Proposal to send state gas-tax increase to voters in November stalls in MO General Assembly - Herald-Whig -

Headlines are quick hits from media outlets from Missouri and around the world. Follow the headline link for the full story. The source of this headline says:

The Senate passed a bill in March that would have given voters the chance to decide on a 5.9 cent-per-gallon fuel tax hike. If approved in November, the tax could have generated about $165 million for the Missouri Department of Transportation to spend on roads, bridges and other transportation projects. Another $71 million would have gone to local units of government.

However, House leadership never called the bill for a vote, leaving the state with a continuing transportation funding crisis.

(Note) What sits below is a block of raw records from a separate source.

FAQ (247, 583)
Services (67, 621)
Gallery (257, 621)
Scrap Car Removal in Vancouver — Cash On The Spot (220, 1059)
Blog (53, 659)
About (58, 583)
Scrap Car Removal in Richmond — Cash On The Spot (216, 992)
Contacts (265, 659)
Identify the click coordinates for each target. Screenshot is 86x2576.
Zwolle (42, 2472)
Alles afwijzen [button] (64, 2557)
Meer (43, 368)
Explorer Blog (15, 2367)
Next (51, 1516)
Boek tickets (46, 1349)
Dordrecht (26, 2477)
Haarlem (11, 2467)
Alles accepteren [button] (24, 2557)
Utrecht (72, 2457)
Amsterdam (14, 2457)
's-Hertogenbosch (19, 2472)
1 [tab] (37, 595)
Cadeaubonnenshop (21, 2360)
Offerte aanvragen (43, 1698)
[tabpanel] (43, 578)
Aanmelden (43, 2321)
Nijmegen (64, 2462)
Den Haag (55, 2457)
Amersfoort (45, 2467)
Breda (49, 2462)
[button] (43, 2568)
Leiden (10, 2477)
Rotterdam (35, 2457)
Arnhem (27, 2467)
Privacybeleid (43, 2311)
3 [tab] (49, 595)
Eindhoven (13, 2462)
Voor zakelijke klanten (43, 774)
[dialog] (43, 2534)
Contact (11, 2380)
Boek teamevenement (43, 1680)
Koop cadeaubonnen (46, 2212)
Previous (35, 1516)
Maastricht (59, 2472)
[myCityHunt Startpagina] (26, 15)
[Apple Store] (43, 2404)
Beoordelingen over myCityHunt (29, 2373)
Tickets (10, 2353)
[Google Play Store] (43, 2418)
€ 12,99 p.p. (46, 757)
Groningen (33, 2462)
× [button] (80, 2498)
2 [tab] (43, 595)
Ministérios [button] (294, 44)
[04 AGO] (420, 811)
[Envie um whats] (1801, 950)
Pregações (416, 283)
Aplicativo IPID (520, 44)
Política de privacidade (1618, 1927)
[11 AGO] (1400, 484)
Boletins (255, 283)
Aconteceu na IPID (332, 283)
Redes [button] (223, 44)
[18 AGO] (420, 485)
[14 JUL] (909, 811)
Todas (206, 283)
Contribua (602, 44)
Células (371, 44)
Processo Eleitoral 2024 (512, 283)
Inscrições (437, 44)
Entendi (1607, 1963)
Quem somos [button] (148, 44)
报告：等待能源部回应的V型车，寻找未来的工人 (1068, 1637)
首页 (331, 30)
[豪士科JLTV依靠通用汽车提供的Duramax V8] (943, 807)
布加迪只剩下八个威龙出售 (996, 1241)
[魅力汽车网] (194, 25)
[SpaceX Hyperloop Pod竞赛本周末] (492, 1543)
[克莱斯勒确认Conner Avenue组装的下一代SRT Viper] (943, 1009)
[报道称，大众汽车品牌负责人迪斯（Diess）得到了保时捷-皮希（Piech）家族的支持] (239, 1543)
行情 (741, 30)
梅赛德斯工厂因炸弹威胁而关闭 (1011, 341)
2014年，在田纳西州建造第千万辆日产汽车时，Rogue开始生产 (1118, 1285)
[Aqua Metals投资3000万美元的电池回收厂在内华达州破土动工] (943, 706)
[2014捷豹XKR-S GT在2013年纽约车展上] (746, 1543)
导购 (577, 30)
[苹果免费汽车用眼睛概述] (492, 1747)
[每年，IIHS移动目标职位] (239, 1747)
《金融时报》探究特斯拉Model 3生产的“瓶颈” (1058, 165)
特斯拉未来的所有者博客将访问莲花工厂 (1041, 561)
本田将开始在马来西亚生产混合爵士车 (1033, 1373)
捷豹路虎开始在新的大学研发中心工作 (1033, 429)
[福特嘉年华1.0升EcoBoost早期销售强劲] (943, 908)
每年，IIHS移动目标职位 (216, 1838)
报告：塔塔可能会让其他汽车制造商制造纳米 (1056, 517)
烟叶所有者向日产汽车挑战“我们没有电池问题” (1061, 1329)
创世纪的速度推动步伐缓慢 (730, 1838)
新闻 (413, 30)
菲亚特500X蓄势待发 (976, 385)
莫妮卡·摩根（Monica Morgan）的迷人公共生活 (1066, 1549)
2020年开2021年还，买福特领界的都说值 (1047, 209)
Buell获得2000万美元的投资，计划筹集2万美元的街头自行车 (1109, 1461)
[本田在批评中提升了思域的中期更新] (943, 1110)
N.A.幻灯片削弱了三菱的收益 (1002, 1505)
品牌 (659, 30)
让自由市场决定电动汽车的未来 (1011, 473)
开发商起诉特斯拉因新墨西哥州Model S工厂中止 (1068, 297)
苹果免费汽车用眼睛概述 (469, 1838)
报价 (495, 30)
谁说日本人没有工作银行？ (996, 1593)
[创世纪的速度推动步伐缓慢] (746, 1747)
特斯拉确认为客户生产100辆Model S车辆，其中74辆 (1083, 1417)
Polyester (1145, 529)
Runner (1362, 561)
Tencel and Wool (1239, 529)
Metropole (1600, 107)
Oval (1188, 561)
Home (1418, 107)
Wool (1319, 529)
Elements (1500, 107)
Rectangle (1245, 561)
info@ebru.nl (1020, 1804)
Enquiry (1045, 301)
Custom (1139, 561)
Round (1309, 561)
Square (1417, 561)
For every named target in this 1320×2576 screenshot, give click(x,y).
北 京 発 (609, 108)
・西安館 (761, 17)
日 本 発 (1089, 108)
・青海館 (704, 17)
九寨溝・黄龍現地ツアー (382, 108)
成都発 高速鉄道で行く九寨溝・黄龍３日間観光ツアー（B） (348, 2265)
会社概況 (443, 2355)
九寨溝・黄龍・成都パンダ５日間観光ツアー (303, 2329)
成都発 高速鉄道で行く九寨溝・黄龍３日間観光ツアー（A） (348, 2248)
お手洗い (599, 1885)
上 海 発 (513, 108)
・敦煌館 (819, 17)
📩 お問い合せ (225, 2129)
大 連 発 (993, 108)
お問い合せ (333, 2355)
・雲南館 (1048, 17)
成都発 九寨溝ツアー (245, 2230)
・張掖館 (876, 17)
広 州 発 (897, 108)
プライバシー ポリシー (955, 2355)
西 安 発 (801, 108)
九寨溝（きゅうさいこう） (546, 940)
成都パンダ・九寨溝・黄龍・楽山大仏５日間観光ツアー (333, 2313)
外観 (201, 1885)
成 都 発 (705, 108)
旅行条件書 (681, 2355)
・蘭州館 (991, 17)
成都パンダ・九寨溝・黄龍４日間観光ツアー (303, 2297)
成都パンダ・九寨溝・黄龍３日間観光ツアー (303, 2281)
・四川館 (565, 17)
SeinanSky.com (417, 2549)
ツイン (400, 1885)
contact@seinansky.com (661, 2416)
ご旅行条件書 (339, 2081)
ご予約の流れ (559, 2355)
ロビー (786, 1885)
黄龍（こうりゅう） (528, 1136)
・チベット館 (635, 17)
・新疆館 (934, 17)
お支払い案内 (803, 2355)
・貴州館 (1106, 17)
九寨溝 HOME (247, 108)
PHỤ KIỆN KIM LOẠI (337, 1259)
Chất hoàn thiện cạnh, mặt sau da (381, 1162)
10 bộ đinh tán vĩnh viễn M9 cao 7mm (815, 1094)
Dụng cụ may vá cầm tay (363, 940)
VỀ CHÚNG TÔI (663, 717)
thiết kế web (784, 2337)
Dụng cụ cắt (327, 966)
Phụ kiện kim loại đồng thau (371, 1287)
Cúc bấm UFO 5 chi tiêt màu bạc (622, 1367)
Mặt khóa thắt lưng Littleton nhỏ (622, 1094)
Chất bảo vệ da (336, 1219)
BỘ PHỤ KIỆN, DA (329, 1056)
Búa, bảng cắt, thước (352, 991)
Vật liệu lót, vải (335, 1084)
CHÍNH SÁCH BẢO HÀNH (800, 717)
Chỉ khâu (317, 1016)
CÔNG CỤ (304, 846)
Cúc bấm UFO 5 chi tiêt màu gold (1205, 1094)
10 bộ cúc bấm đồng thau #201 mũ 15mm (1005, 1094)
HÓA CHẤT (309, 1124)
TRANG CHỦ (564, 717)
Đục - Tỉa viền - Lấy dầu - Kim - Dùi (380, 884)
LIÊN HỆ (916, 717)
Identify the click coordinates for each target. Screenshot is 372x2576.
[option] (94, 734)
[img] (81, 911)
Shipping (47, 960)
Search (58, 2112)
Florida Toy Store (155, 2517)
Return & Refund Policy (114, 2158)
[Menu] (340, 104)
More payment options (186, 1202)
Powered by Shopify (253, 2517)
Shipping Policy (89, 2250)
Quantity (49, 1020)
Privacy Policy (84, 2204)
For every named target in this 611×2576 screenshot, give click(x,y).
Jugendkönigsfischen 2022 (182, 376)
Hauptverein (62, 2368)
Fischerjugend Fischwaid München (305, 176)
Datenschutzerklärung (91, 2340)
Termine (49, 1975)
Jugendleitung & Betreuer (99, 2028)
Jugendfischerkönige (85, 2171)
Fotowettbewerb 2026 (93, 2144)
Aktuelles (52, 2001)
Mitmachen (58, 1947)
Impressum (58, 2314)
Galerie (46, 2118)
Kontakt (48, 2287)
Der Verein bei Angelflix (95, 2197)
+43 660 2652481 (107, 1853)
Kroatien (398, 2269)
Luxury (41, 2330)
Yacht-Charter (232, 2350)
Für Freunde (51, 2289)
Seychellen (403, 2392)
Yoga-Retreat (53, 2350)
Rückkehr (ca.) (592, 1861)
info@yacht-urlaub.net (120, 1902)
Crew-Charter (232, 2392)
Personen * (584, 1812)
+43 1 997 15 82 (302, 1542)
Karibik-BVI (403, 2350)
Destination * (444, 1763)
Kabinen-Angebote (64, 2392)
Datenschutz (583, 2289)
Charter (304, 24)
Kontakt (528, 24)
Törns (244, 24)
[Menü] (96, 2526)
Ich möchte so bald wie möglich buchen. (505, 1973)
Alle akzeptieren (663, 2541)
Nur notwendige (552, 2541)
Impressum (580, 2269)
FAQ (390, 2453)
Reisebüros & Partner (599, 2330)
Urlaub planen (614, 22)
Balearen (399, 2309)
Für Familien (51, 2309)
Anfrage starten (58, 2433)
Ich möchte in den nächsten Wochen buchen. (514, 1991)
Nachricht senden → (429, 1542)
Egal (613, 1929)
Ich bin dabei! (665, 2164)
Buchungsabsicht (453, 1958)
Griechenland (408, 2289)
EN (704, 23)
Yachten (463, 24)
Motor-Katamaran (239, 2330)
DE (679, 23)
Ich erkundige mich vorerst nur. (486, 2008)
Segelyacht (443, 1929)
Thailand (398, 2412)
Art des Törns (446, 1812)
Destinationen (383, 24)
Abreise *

Rep. Craig Redmon, R-Canton, said the Republican whip worked the bill, but it never came up for a vote. He believes the whip learned there were not enough votes to pass it.

"Everybody knows you've got to have good infrastructure to have a good economy. If we don't do something on our bridges and roads, it will just begin a downward spiral," Redmon said.

MoBikeFed comment: MoDOT faces a funding crisis and so far not many solutions have been found.

But we had concerns about the proposal to put a 5.9 cent fuel tax increase on the November ballot:

- The fuel tax increase would have gone to roads and bridges only. Missouri faces a *transportation* funding crisis, with few or no state funds available for walking, bicycling, and transit. The entire situation needs to be addressed--not just the highway funding issue

- Polls predicted the gas tax increase would have gone down to resounding defeat in November--support for similar proposals has hovered in the low 20 percent range.

We need solutions, but this didn't look like the right solution at the right time.

We really need statewide leaders in Missouri to step up and lead the way to a comprehensive transportation funding solution for the state.